Transcript
Announcer:
Welcome to CME on ReachMD. This episode is part of the Global Kidney Academy and is brought to you by Medtelligence.
Prior to beginning the activity, please be sure to review the faculty and commercial support disclosure statements as well as the learning objectives.
[CHAPTER 1]
Dr. Cozzolino:
We know that patients with chronic kidney disease have a high risk for developing secondary hyperparathyroidism, or SHPT. If left untreated, SHPT can lead to bone fractures, cardiovascular problems, and increased mortality. So what are the underlying mechanisms of secondary hyperparathyroidism in chronic kidney disease? And what insights can clinical trial data provide that can help us better manage our patients with secondary hyperparathyroidism in non-dialysis CKD?
This is CME on ReachMD, and I am Dr. Mario Cozzolino.
Dr. Kielstein:
And I'm Dr. Jan Kielstein.
Dr. Cozzolino:
We have a lot to discuss today, so let's begin.
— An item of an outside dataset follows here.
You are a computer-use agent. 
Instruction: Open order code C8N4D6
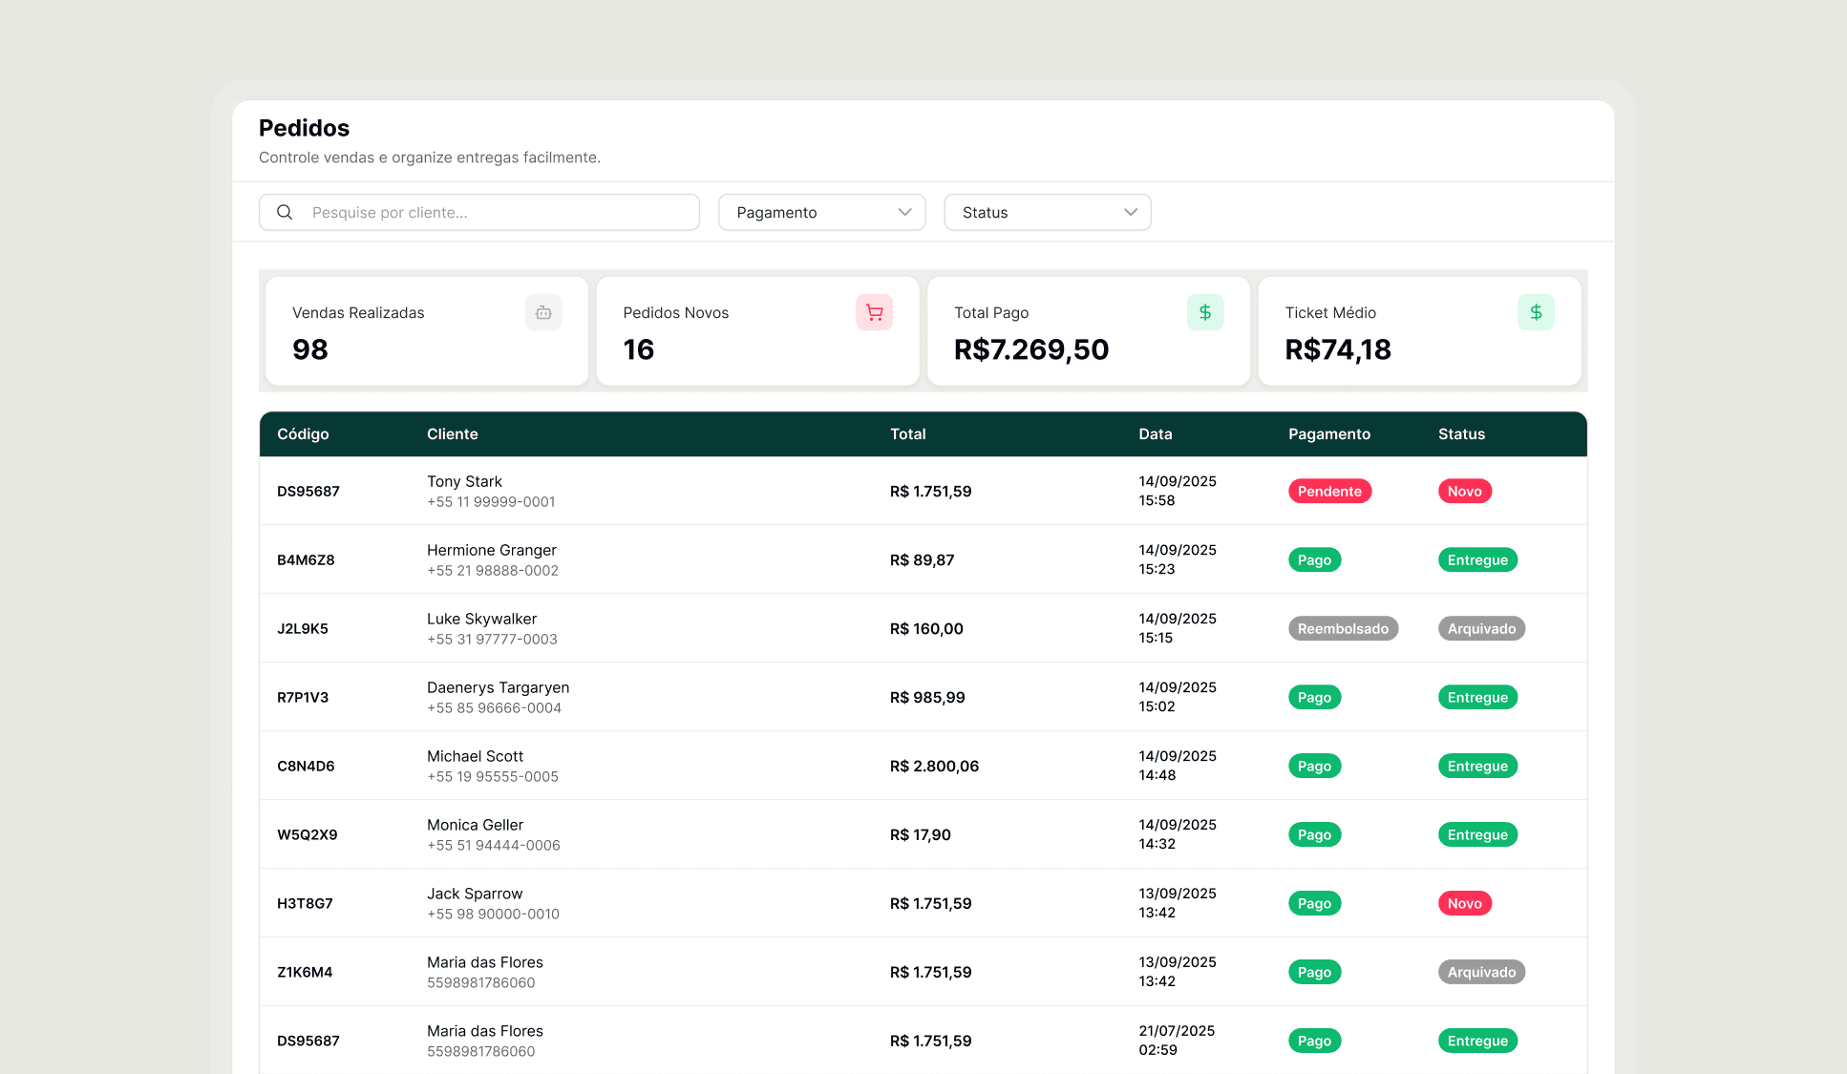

In the first chapter, we will look at the relationship between vitamin D status and secondary hyperparathyroidism in chronic kidney disease patients. Jan, to get us started, can you give us an overview of the pathophysiology of secondary hyperparathyroidism in CKD and how this disease can impact our patients’ quality of life?
Dr. Kielstein:
Thank you for this question, Mario. This is a very important one. Our kidneys do exciting things. They eliminate toxins and metabolites, they eliminate water from the body, but they're also producing things. And one of the exciting products of the kidney is active vitamin D. And as kidney function declines, the production of active vitamin D also declines, and this represents a silent threat. Why is that so? Well, they’re countermeasures. When you have a decrease in active vitamin D levels in the body, your parathyroid glands will produce more PTH [parathyroid hormone]. This, at first, makes sense because it makes sure that you will not suffer hypocalcemia. But if it persists, it destroys your bone structure, and it will eventually lead to calcification of your blood vessels. So controlling hyperparathyroidism is important to prevent CKD-MBD [chronic kidney disease-mineral and bone disorder]. That means the vascular calcifications, heart disease, and the bone disease that comes with chronic kidney disease.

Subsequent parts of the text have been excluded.